Alternative method for using with Cloudflare + nginx?

  • Resolved menathor

    (@menathor)


    6 years, 11 months ago

    Hi guys,

    Just wondering if I can use this code snippet in my wp config file to get the plugin working with cloudflare (instead of using WP_FAIL2BAN_PROXIES)? 
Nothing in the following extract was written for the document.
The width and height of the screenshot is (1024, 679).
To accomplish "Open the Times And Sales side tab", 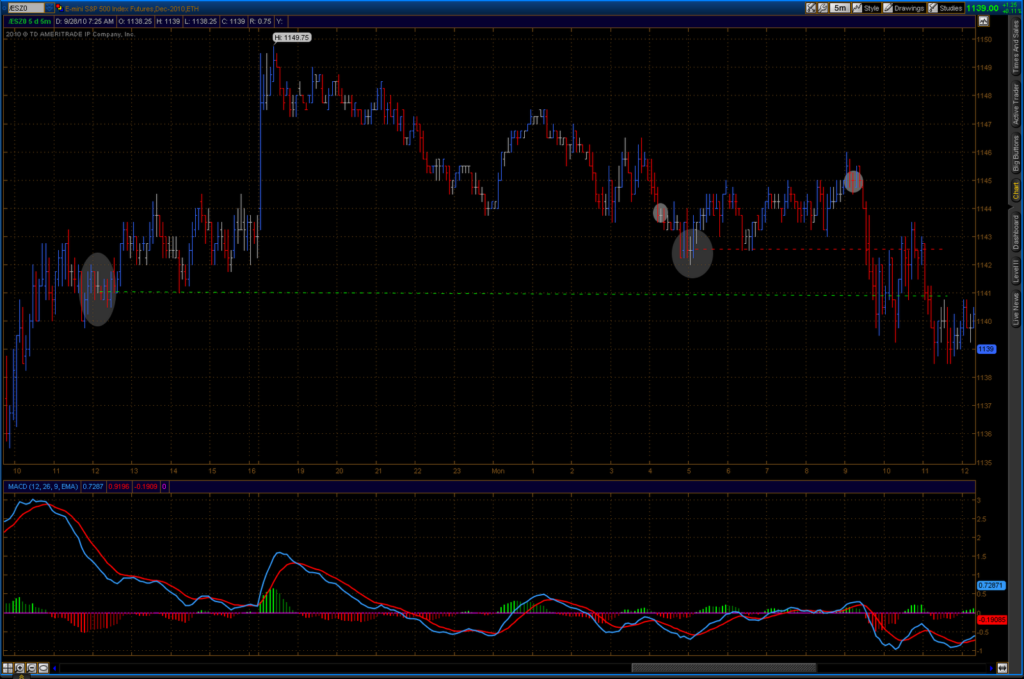I will tap(1016, 46).
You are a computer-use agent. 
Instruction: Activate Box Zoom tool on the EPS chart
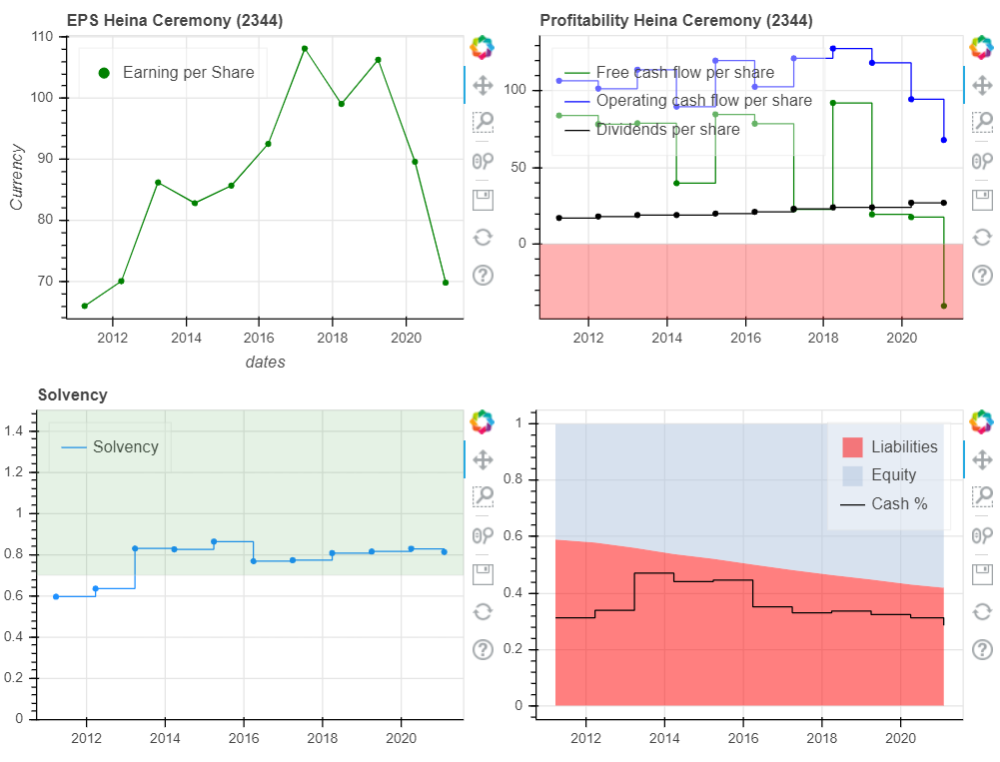click(482, 123)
    //restore original visitor IP if from Cloudflare
if ( isset( $_SERVER[‘HTTP_CF_CONNECTING_IP’] ) ){
$_SERVER[‘REMOTE_ADDR’] = $_SERVER[‘HTTP_CF_CONNECTING_IP’];
}

    I would be using this in conjunction with nginx’s set_real_ip combined with real_ip_header CF-Connecting-IP as per the instructions here: https://www.wpintense.com/2017/03/24/configuring-nginx-pass-real-ip-addresses-cloudflare-compatible-fail2ban-wordpress/

    And if this will work, would there be any performance or other downsides to this approach compared to using WP_FAIL2BAN_PROXIES?

    Thanks!

    • This topic was modified 6 years, 11 months ago by menathor.
Viewing 5 replies - 1 through 5 (of 5 total)
  • Plugin Author invisnet

    (@invisnet)

    6 years, 11 months ago

    The point of listing the proxies is to know when you can trust the X-Forwarded-For header; without that check anyone could pass in a random IP.
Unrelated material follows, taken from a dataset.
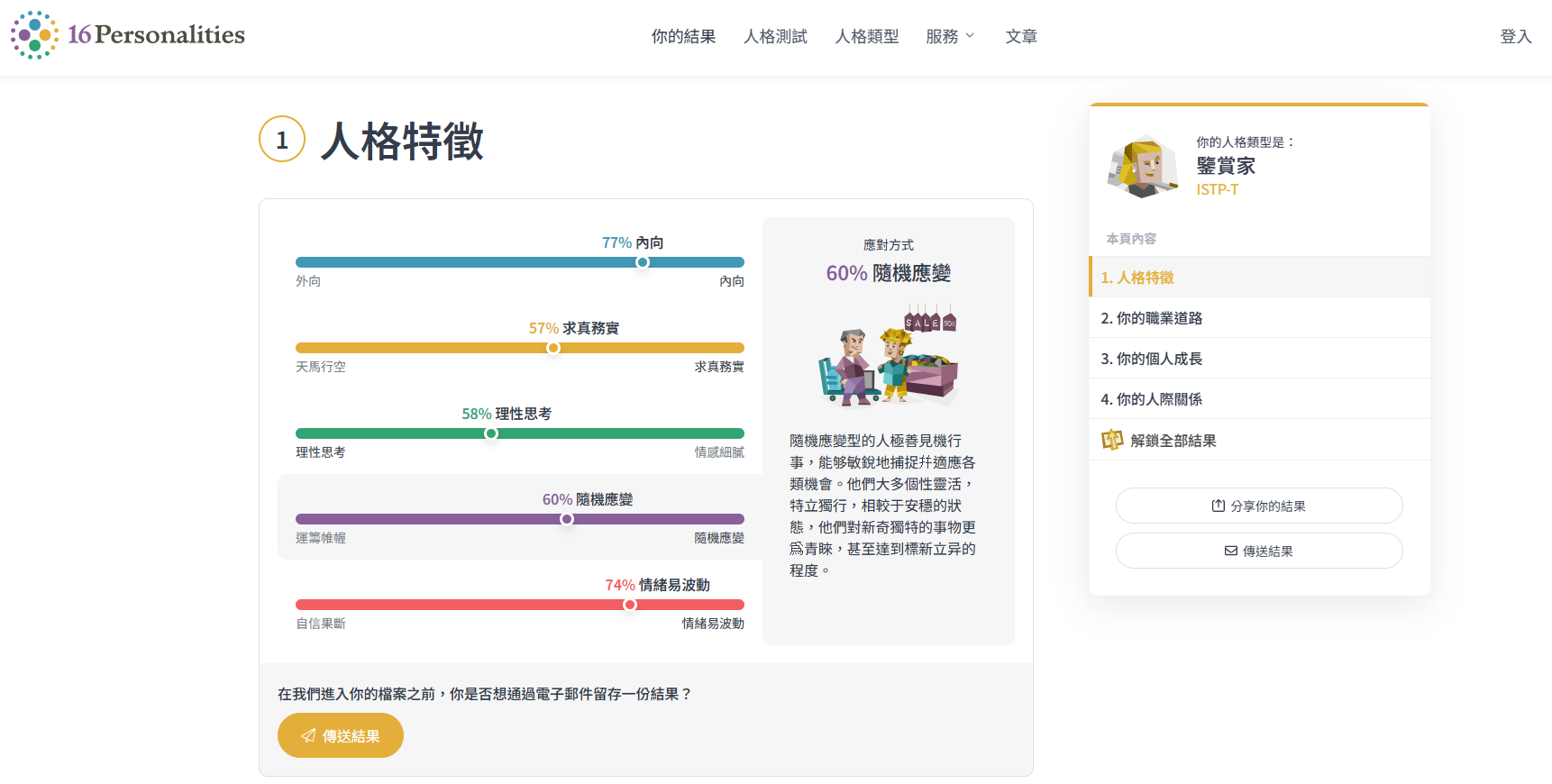Open the 人格測試 menu item
Screen dimensions: 1552x784
pyautogui.click(x=775, y=36)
    I’m not an expert on nginx; what happens with that configuration if someone set the CF-Connecting-IP header in their request? If nginx clears that header then you’re fine, but if not then you can’t trust what’s in it.

    Thread Starter menathor

    (@menathor)

    6 years, 11 months ago

    Ah good point, thanks!

    I’ve have restricted port 80 and 443 in iptables to only Cloudflare’s IPs, so the only traffic that should be able to reach my server is from Cloudflare. I think that will do the same job unless I’ve missed something?

    Just to confirm before I implement it, does your plugin use $_SERVER[‘REMOTE_ADDR’] as the source for IP addresses that get banned?

    Thanks again

    • This reply was modified 6 years, 11 months ago by menathor.
    Plugin Author invisnet

    (@invisnet)

    6 years, 11 months ago

    It does use REMOTE_ADDR, but if you’ve blocked access to anything but the CF IPs, what are you expecting to gain by running fail2ban?

    Thread Starter menathor

    (@menathor)

    6 years, 11 months ago

    Thanks, will give it a shot. It’s still possible to use fail2ban to block malicious users coming in via Cloudflare by using the CF-Connecting-IP header.

    Plugin Author invisnet

    (@invisnet)

    6 years, 11 months ago

    Yes, it is, but only if you have a trickle, not a flood.

Viewing 5 replies - 1 through 5 (of 5 total)

The topic ‘Alternative method for using with Cloudflare + nginx?’ is closed to new replies.